The truth is, if you're into any conspiracy content, you're drinking from the same koolaid as all the others, in the same way that if you join Amway, you'll very quickly be pitched every other MLM. If you join on crypto project, you'll be pitched a thousand others, because all of these spheres are filled with people who understand that the best people to recruit to their cause are the people who basically believe what they do but are somewhere else.

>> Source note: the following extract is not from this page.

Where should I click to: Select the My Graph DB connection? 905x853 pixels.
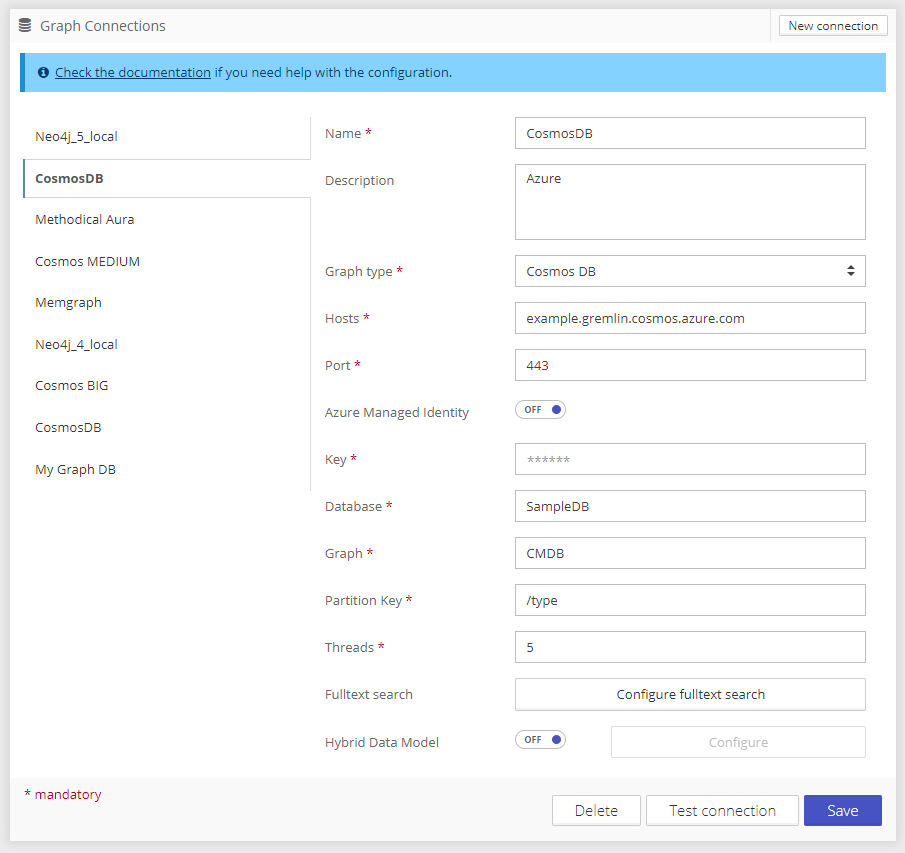(75, 469)
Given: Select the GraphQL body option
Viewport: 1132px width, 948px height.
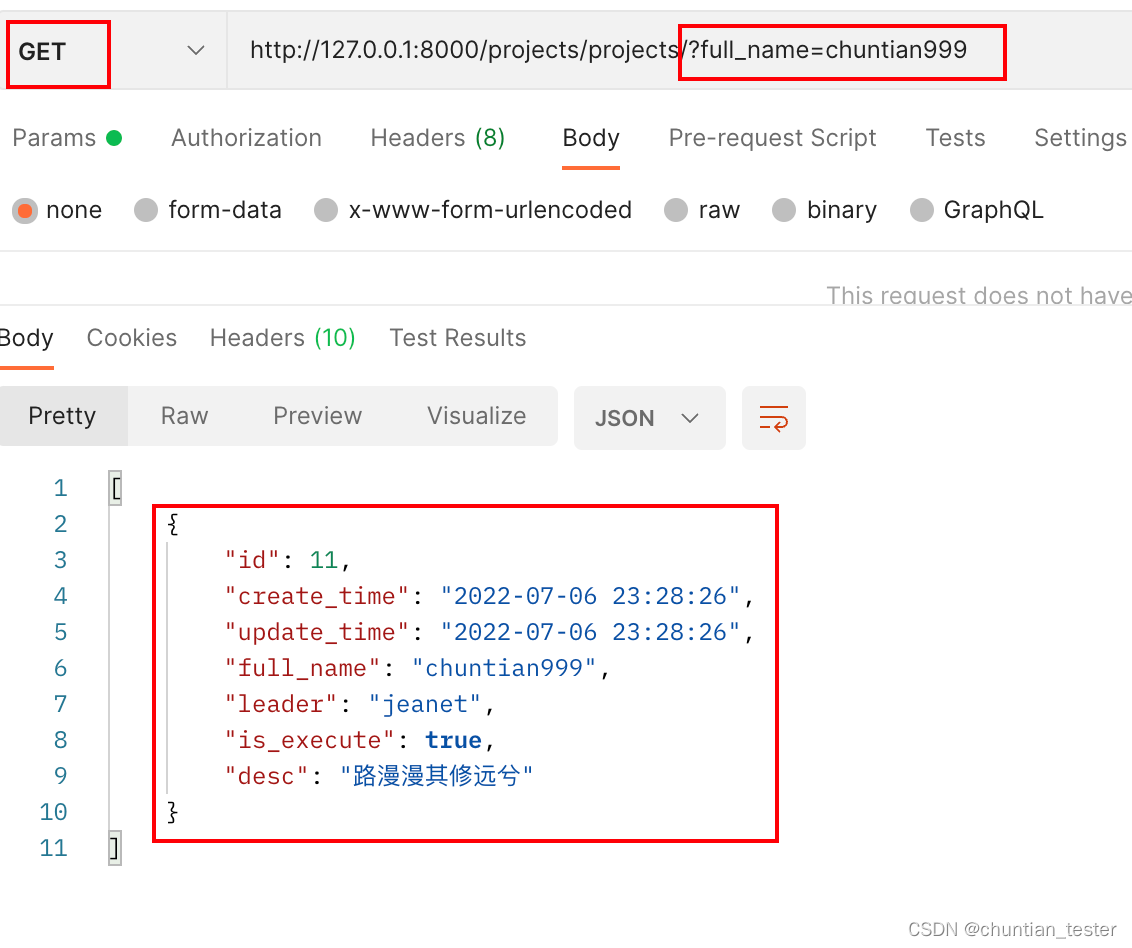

RFK is not someone who is going to steal lots of votes from Biden, at least not his core. His share among liberals are the low information, low likelihood to vote people who have that single trait in common with Bernie bros. Running against the system sounds good until you need to use the system to put you into power. Meanwhile, RFK's information ecosystem is filled with much more diehard GOP types, from Ben Shapiro to Candice Owens, who are happy to promote everything from vaccines being microchip plots to the idea that the government is going to steal your guns and trade your wife for a blue haired single trans blm member.
In other words, his biggest threat to Trump is that he'll come off as more 'real' than Trump, more of a 'true believer' than Trump. Trump's whole pitch is that he's 'real' and that he 'tells it like it is' and that he 'says things other people don't want you to hear.' And that all evaporates when someone even crazier shows up that says even crazier things and posits that maybe Trump isn't actually the truth teller you think he is.
Sure, RFK was a Democrat at one point. But he has nothing in common with Democratic voters or the current party. All the people who might have been Democrats in his vein, the ones afraid of things like DEI and BLM and a million other acronyms, have already become Republicans, because the GOP isn't so much 'conservative' in the old vein as it is a set of grievances about how it's not 1950 anymore. In that vein, RFK fits right in as an old guy past his prime who wants to talk about the good old days to people who miss seeing children with polio.